Hence $\mathrm{Hol}_x(M)$ is path-connected.
[guided]
The proof is a routine "continuous image of path-connected is path-connected" application, but each piece requires some work to set up correctly.
**Why we need a topology on the loop space.** The holonomy group is *defined* as a set — the image of $\Omega(x, x)$ under parallel transport — without any a priori topology beyond the subspace topology inherited from $\mathrm{O}(n)$. To talk about *path-connectedness*, we need to use topological methods on $\Omega(x, x)$ itself. The natural topology is uniform convergence (paths converge if and only if they converge pointwise uniformly together with their velocity fields on each smooth piece). This is the standard topology making both the path operations (concatenation, reversal) continuous and the parallel transport ODE continuous in its parameters.
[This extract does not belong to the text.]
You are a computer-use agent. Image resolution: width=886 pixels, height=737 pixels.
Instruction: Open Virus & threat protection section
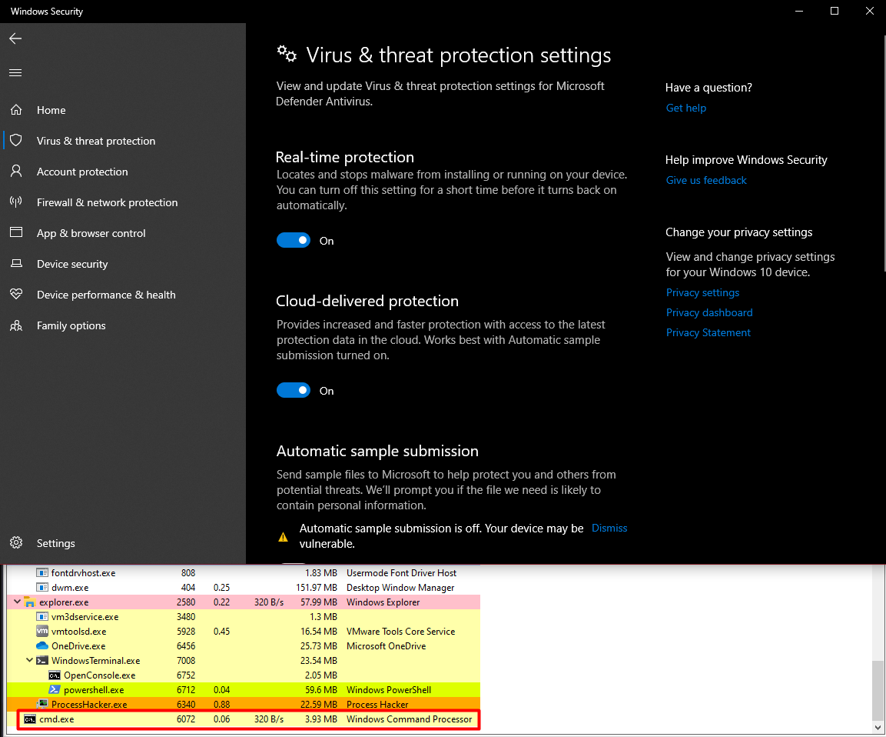point(95,141)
**Why piecewise smoothness, not full smoothness.** Holonomy is most cleanly defined for piecewise-smooth loops because such loops are closed under concatenation: the concatenation $\gamma_1 \cdot \gamma_2$ of two smooth loops is in general only piecewise smooth (with a corner at the junction). The piecewise-smooth condition gives a group structure on $\Omega(x, x)$ via concatenation, and the parallel transport ODE is well-posed on each smooth piece by classical theory.
**Why simple connectivity gives path-connectedness of $\Omega(x, x)$.** Path-connectedness of $\Omega(x, x)$ is precisely the statement that any two loops can be deformed to one another through a continuous family of loops. Since loops factor through the based loop space, the obstruction to such a deformation is captured by $\pi_0(\Omega(x, x)) = \pi_1(M, x)$ (this is a basic fact about loop spaces). When $\pi_1(M, x) = 0$, $\pi_0(\Omega(x, x)) = 0$, so the space is path-connected. We proved this directly by null-homotoping each loop to the constant loop $c_x$ and concatenating two such homotopies.
**Why we can replace continuous null-homotopies with piecewise-smooth ones.** A homotopy $H : [0, 1]^2 \to M$ provided by $\pi_1(M, x) = 0$ is only continuous, not piecewise smooth. But the inclusion of piecewise-smooth maps into continuous maps is a homotopy equivalence on the level of mapping spaces (this is one of the standard consequences of [Whitney's approximation theorem](/theorems/1519): smooth maps approximate continuous maps in $C^0$, and the approximation is itself a homotopy). So we may smooth the homotopy without loss.
**Why parallel transport is continuous.** This is the heart of the proof. The parallel transport equation in any local frame is a linear ODE
\begin{align*}
\dot V(t) = A_\gamma(t) V(t),
\end{align*}
with $A_\gamma \in C^0([0, 1]; \mathfrak{so}(n))$ depending continuously on the loop $\gamma$. The Picard–Dyson series for the time-$1$ propagator $\Phi_\gamma(1)$ is a power series in $A_\gamma$ that converges absolutely on bounded sets and is continuous in $A_\gamma$ in the sup-norm. Since the matrices $A_\gamma$ are skew-symmetric (because the Levi-Civita connection is metric-compatible), $\Phi_\gamma(1) \in \mathrm{O}(n)$ for every $\gamma$. So $\gamma \mapsto P_\gamma$ is the composition of two continuous maps, hence continuous.
**Where simple connectivity is essential.** Without it, $\pi_1(M, x) \neq 0$, so $\pi_0(\Omega(x, x)) \neq 0$: the loop space has multiple connected components, indexed by $\pi_1(M, x)$. The parallel transport map sends different components to different "sheets" of the holonomy group, and the holonomy group $\mathrm{Hol}_x(M)$ may be disconnected. The Klein bottle is the canonical counterexample: it is flat (so all curvature-driven holonomy vanishes), but a non-contractible loop produces a holonomy element of determinant $-1$, separating $\mathrm{Hol}_x(K) \cong \mathbb{Z}_2$ into two path components.
**Connection to the next theorem.** The restricted holonomy group $\mathrm{Hol}^0_x(M)$ is defined as the image under $P$ of *null-homotopic* loops at $x$. The same proof (with $\Omega(x, x)$ replaced by the based loop space at $x$ restricted to null-homotopic loops, which is always path-connected) shows that $\mathrm{Hol}^0_x(M)$ is path-connected for every $M$, simply connected or not. This is what we use in [Restricted Holonomy Lies in SO(n)](/theorems/2763).